Open Character Training: Does model size matter?
Introduction
Recent updates from major AI labs have increasingly highlighted the importance of a model's "character" or "system persona." Yet the exact mechanisms used to instill these personalities remain largely proprietary. As Nathan Lambert noted in his Interconnects post Opening the Black Box of Character, character training is something the industry uses extensively, but it remains one of the least understood parts of the post-training stack.
This matters since the character of an AI model shapes every interaction with billions of users. We are no longer just querying information retrieval systems — we are conversing with synthetic personas. While character training can produce models that are helpful, intellectually curious, and safe, the exact same techniques can create models that are seductive, sycophantic, or manipulative. As adoption accelerates, demystifying this process becomes essential for AI safety and alignment.
The foundation for this work is the paper: Open Character Training: Shaping the Persona of AI Assistants through Constitutional AI (Maiya et al., 2025), likely inspired by techniques used at Anthropic to shape Claude's character, as described in this blog post; and this project is also inspired by this call for community projects from Thinking Machines.
I replicated and adapted the paper's training pipeline for Tinker; and also went beyond the original work by leveraging Tinker's capabilities.
Training Strategy

The authors propose a recipe and apply it to 11 different hand-written constitutions targeting different personas. They start with an instruction-tuned model and apply the following steps:
1. Distillation
Generate preference pairs where the chosen response comes from a strong model conditioned on a constitution, and the rejected response comes from a weaker instruct model without the constitution. Train using Direct Preference Optimization (DPO).
2. Introspection
Generate self-reflections (single-turn) and self-interactions (multi-turn dialogues). Then do supervised fine-tuning (SFT) on this data. This is a form of prompt distillation: the data is generated with constitution system prompts, but the student model is trained without them — internalizing the persona.
Hence see the picture above; you can find the original training methodology here. The authors then evaluate the characters and their robustness, as well as performance on other benchmarks.

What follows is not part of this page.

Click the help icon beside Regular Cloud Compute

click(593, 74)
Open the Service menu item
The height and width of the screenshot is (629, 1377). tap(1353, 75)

As an alternative to DPO, I also explored policy gradient RL against a learned preference model — specifically RLAIF (Reinforcement Learning from AI Feedback), since our preference data is generated by AI models rather than human annotators. Note that this differs slightly from the canonical RLAIF setup (Lee et al., 2023), where an AI judge explicitly compares two candidate responses. In our case, the preference pairs are implicitly labeled by construction: chosen responses come from a strong teacher model (GLM-4.5-Air) conditioned on the constitution, while rejected responses come from a weaker student (Llama 3.1 8B) without the constitution. The reward model then learns to distinguish these two distributions, and the policy is optimized against this learned signal. This follows the RLHF recipe in the Tinker Cookbook.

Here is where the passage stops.